The X-rays of her new lungs are perfectly clear and she is able to do something she’s never been able to do before: breathe with ease.
“I don’t get out of breath; I don’t have to stop in the middle of the stairs and take a breath and take my time. I just walk up and here I am,” she said.
Brewer said her new lungs revived her life and renewed her faith. She is a member of United Believers Community Church in south Kansas City. She decided she wanted to be re-baptized.
“I feel like I need to get re-baptized because I got the transplant so I feel like I’m a new person in a way. So I just wanted to, I don’t know, rekindle my love of God even though I’m the same person. I just have somebody else’s lungs inside of me, so I kind of feel like a different person,” she said.
After she was re-baptized, Brewer said she shed tears of joy.
“It was breathtaking. I held my nose and I was able to breathe and that’s all I ever wanted to do since I was on oxygen — was be able to breathe,” she said.

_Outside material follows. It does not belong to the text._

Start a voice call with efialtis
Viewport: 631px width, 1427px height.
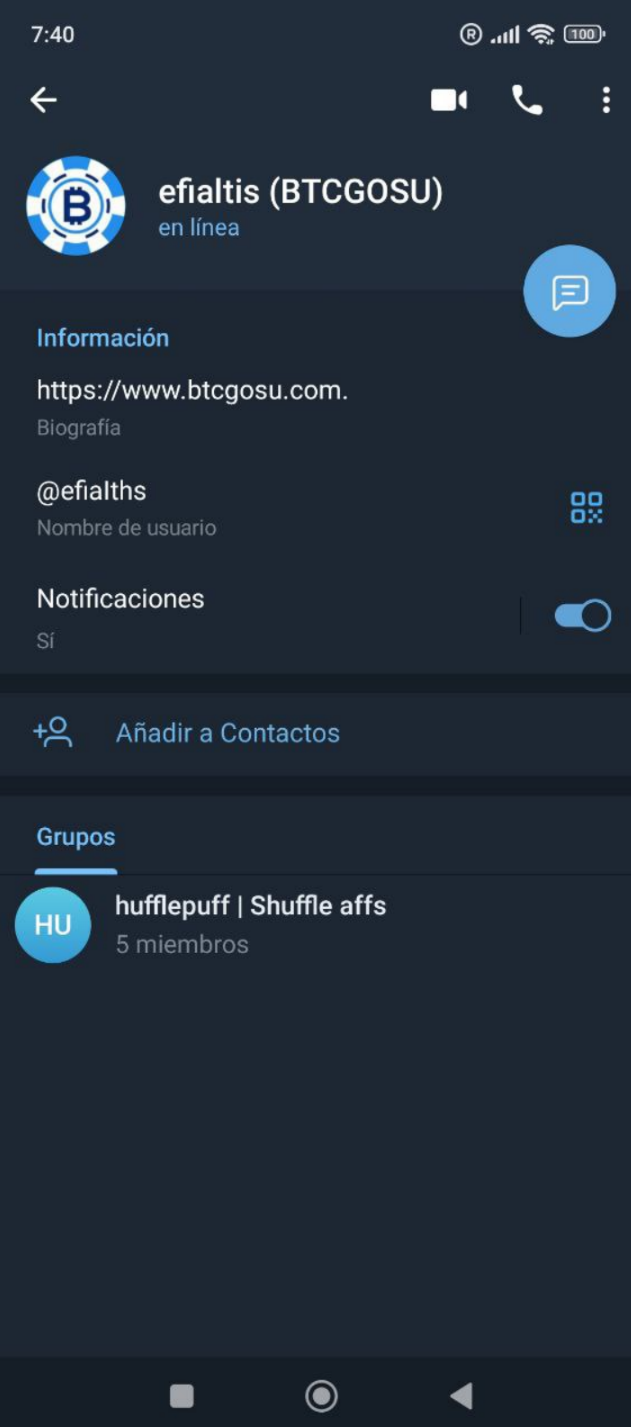[527, 100]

Two weeks later, another dream came true.
Brewer attended her senior prom with several of her friends from Shawnee Mission West, who supported her though the tough times and celebrated her good fortune to get new lungs and experience what it’s like to be a normal teenager.
“I love seeing Kaia with her new lungs and being able to do more and being involved in school and going to prom. This year we’re graduating together. It’s just really exciting,” said Jazaire’ Everett, Kaia’s friend since elementary school.

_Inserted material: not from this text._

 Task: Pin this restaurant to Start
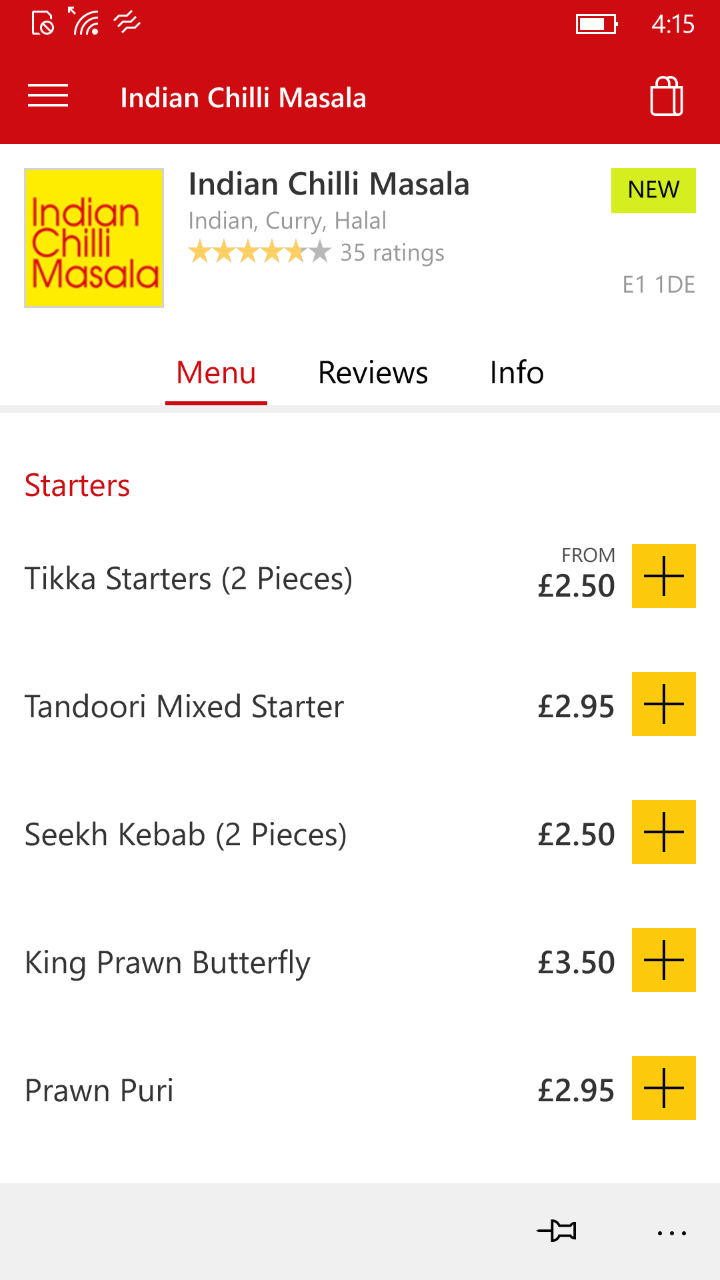point(557,1231)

Brewer said her life has improved dramatically but it’s still not easy. She has to take 13 pills a day, but it’s a price she said she’s happy to pay to be able to breathe and lead a normal life.
In May, Brewer and her friends will graduate, and they say they’re focused on the future. She plans to attend college and become a dietitian. She also said she will be committed to encouraging people to become organ donors. Her friend and fellow senior at Shawnee Mission West Julia Del Greco said she became an organ donor after watching Brewer struggle with cystic fibrosis.
There is another dream she hopes will eventually come true: She wants to meet and thank the family of the person who donated their organs to her.
“When you get a blessing from God, you thank God. I got a blessing from this family, I want to thank the family,” she said.
Brewer will return to St. Louis this summer for a checkup, two years after her double lung transplant. At that time, she’ll find out if she’ll get to meet her donor’s family.
Brewer and her supporters will be participating in the Great Strides Cystic Fibrosis Foundation walk on Saturday, May 12 to raise money for cystic fibrosis research and drug development.